Compressed air is common on jobsites, but it can cause serious injuries when it is misused or poorly controlled. A loose hose, damaged fitting, blocked nozzle, or high-pressure blast can injure eyes, skin, ears, and nearby workers.
This talk focuses on using compressed air safely, inspecting hoses and fittings, controlling pressure, and keeping workers out of the line of fire.
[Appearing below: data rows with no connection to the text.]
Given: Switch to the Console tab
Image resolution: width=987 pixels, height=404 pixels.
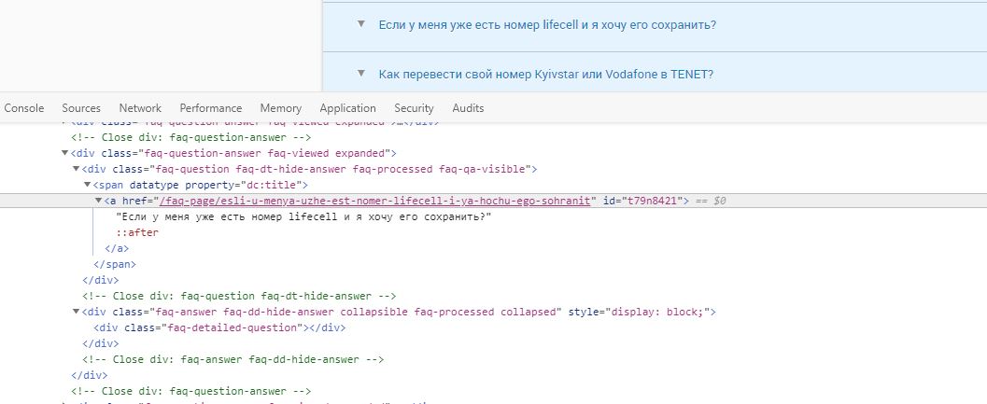Looking at the screenshot, I should click(24, 108).
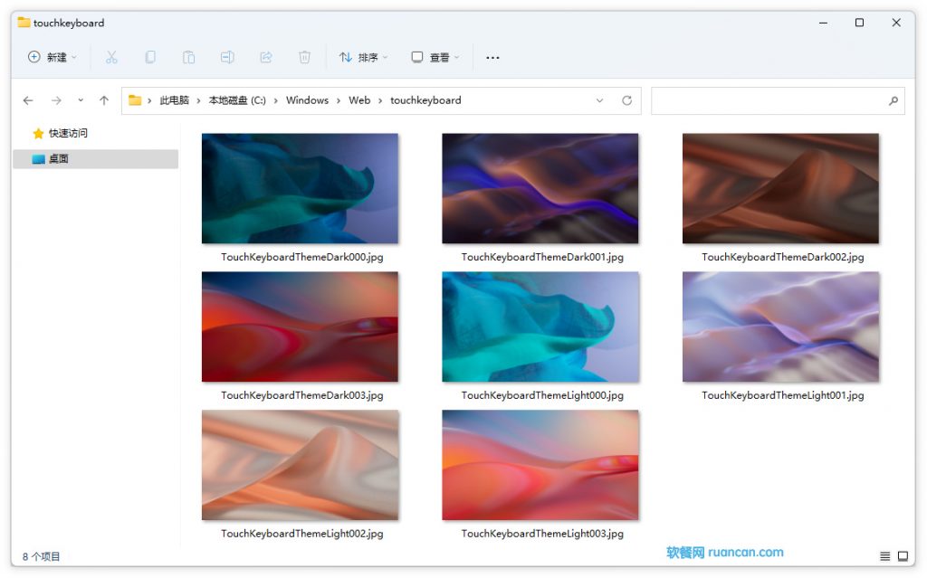Refresh the current folder view
927x578 pixels.
[x=626, y=100]
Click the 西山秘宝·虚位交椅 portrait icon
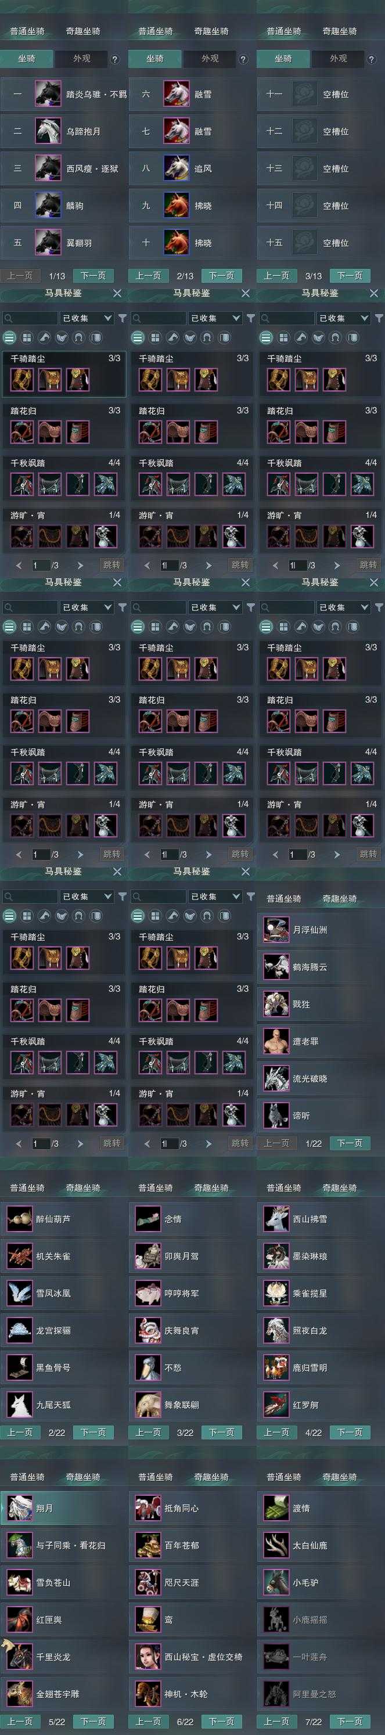The height and width of the screenshot is (1735, 385). click(148, 1657)
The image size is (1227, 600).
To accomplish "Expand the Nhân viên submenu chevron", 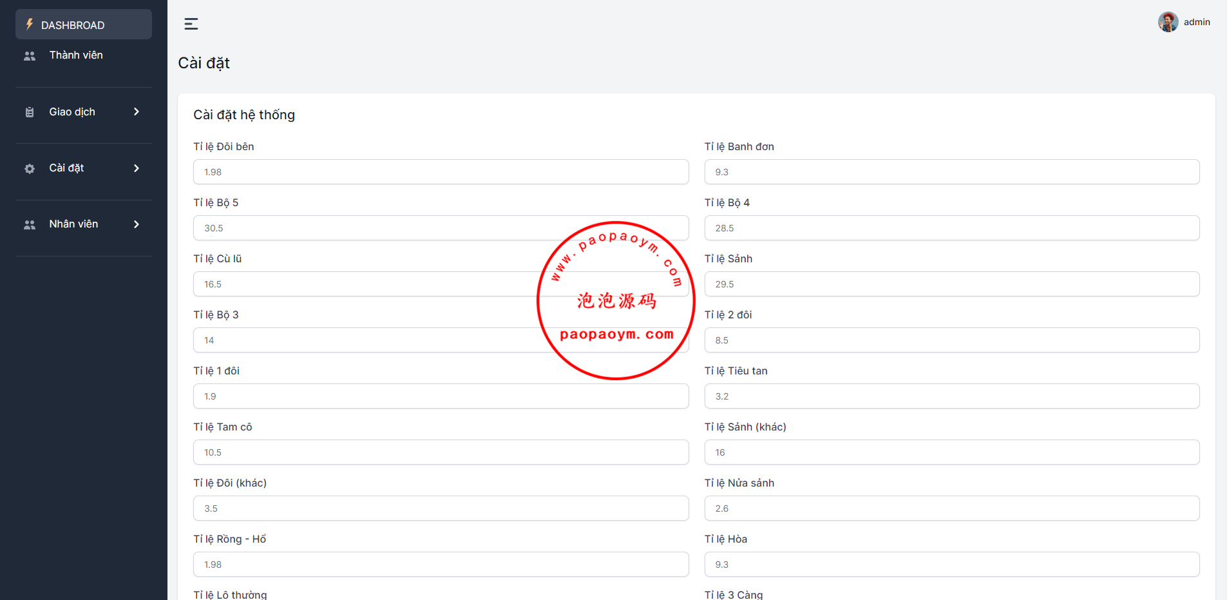I will (x=137, y=224).
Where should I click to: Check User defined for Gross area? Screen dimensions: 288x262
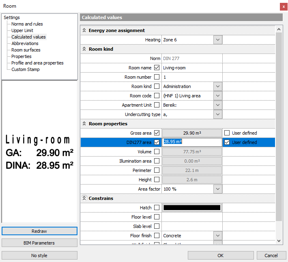click(227, 133)
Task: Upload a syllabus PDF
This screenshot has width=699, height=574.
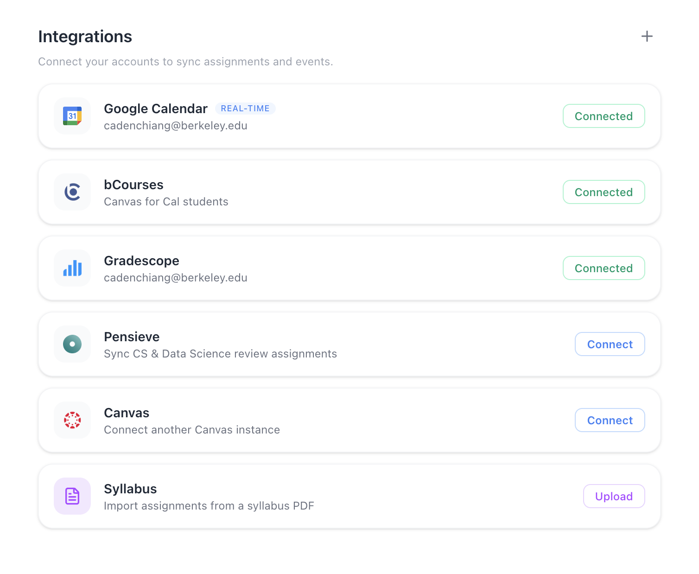Action: tap(614, 496)
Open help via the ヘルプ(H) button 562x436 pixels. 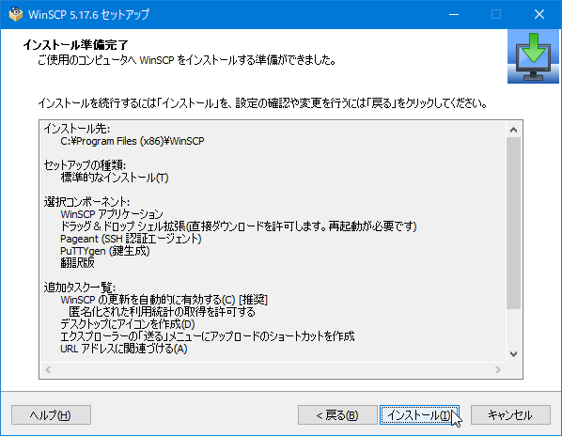[x=51, y=415]
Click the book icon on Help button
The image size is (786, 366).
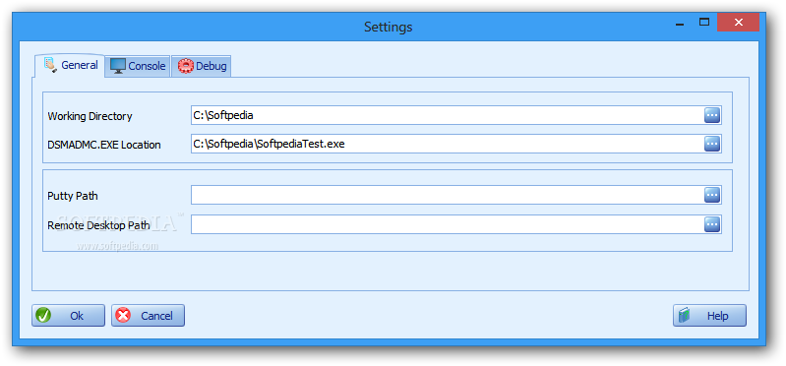685,316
The goal is to prevent hose whip, flying debris, injection injuries, and damage to equipment.
Why This Matters
- Compressed air can drive dirt, metal shavings, and dust into the eyes or skin.
- A disconnected hose can whip hard enough to strike workers or break materials.
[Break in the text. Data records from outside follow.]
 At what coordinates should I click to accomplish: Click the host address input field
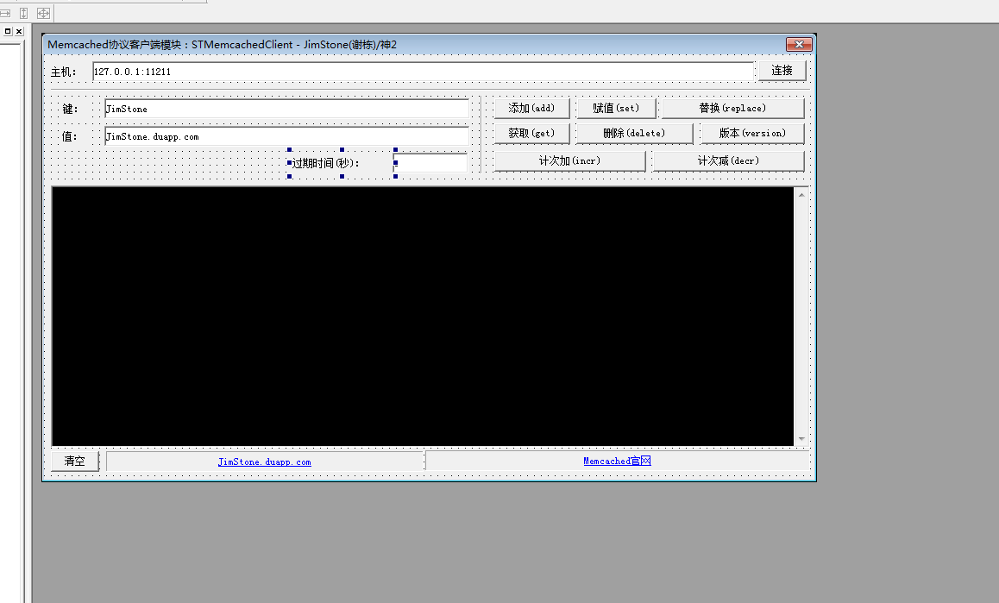(x=423, y=72)
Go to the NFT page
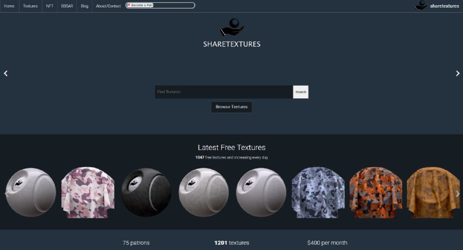The width and height of the screenshot is (463, 250). point(50,6)
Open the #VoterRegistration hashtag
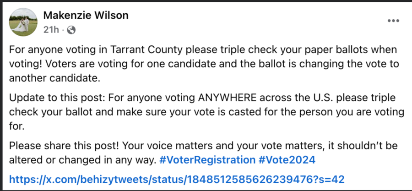Viewport: 412px width, 191px height. coord(207,160)
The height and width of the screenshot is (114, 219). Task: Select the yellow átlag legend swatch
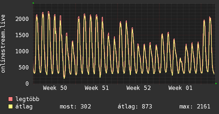click(11, 107)
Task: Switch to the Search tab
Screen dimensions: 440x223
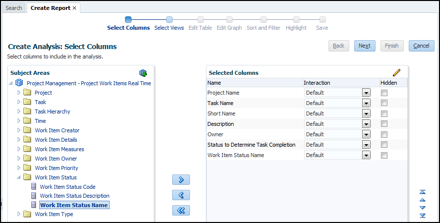Action: click(x=14, y=8)
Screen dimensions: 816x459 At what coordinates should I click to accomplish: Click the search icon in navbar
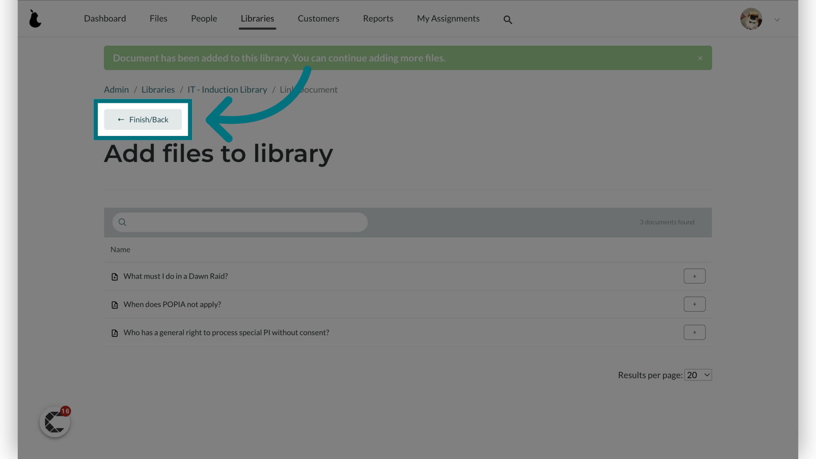[508, 20]
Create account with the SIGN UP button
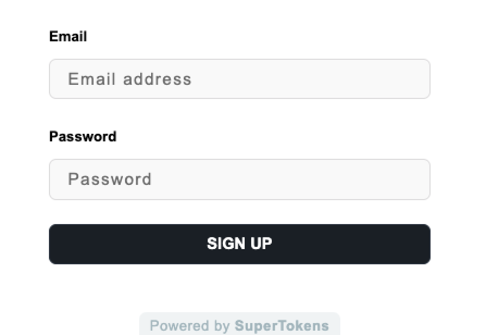The image size is (486, 335). 239,244
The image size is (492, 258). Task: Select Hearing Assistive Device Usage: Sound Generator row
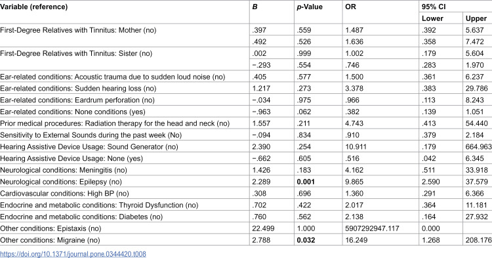[x=246, y=146]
- High noise levels from air tools and blow-offs can damage hearing.
- Air pressure can push debris into nearby workers, open equipment, or finished surfaces.
- Using air to clean clothing or skin can force air under the skin and cause serious injury.
Common Hazards
- Using compressed air to blow dust off clothing, hands, hair, or boots.
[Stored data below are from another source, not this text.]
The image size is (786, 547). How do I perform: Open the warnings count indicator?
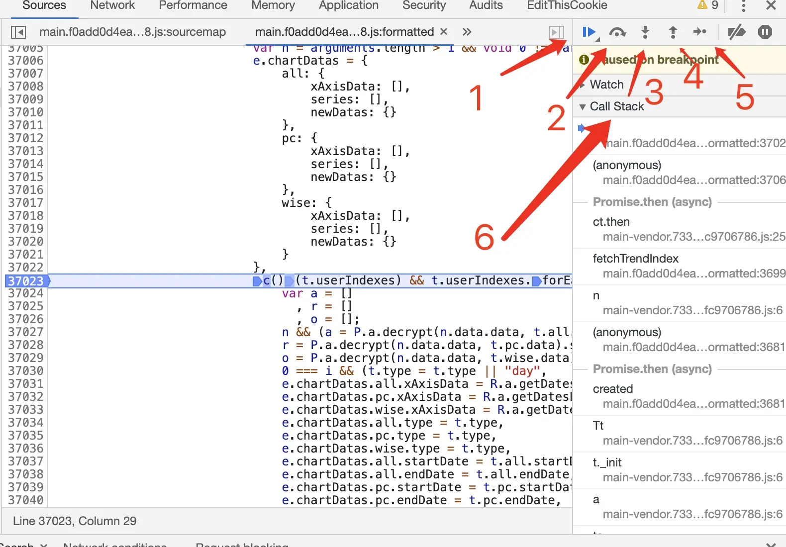[x=708, y=5]
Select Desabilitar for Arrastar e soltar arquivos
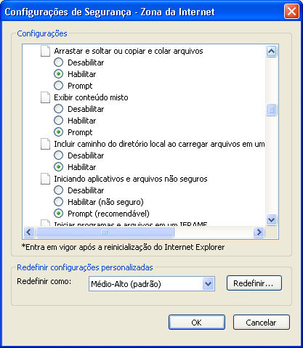 pyautogui.click(x=58, y=62)
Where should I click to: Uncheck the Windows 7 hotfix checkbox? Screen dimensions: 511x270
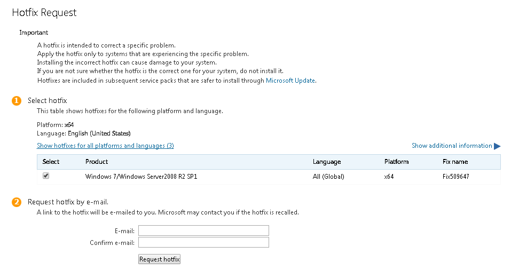point(46,176)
- Damaged hoses with cuts, bulges, worn ends, or taped repairs.
- Loose couplers, missing clips, or fittings not rated for the pressure.
- Air hoses stretched across walkways, stairs, ladders, or access points.
- Pointing nozzles toward another worker, even as a joke.
- Using air tools without eye, face, or hearing protection.
- Working near open insulation, ceiling dust, or metal shavings where air blasts can spread debris quickly.
Safety Checklist
Before Work Begins
- Inspect hoses, fittings, couplers, nozzles, regulators, and air tools before use.
- Check that all parts are rated for the compressor pressure and the task.
- Use whip checks, safety clips, or locking couplers where required.
- Set the regulator to the lowest pressure needed for the work.
- Make sure air hoses are routed away from walkways, sharp edges, heat, and pinch points.
- Put on the required PPE, including safety glasses, hearing protection, and face protection when debris may fly.
During Work
- Never use compressed air to clean clothing, skin, or hair.
- Keep the nozzle pointed away from yourself and others.
- Hold hoses firmly when connecting, disconnecting, or pressurizing the line.
- Bleed pressure from hoses before changing tools or fittings.
- Keep hoses organized so they do not create trip hazards or get run over by lifts, carts, or equipment.
- Stop and secure the hose if it starts whipping, leaking, or moving unexpectedly.
Crew Talking Points
- Where will the compressor be set up so hoses do not block access?
- What pressure is needed for today’s tools or cleaning task?
- Who will check hoses, couplers, and whip checks before use?
- Are there nearby workers, finished surfaces, or open materials that could be hit by flying debris?
- Does anyone have a concern about air hose routing, pressure, noise, or PPE before we start?
Stop Work If
- A hose is cut, bulging, leaking, taped, or missing a proper fitting.
- A coupler, whip check, clip, regulator, or tool connection is loose or damaged.
- Air pressure cannot be controlled or the regulator is not working.
- Debris is being blown toward workers, public areas, equipment, or finished work.
- Required eye, face, or hearing protection is not available.
Final Reminder
Compressed air is not harmless air. Control the pressure, secure the hose, protect your eyes and ears, and never point air at yourself or anyone else.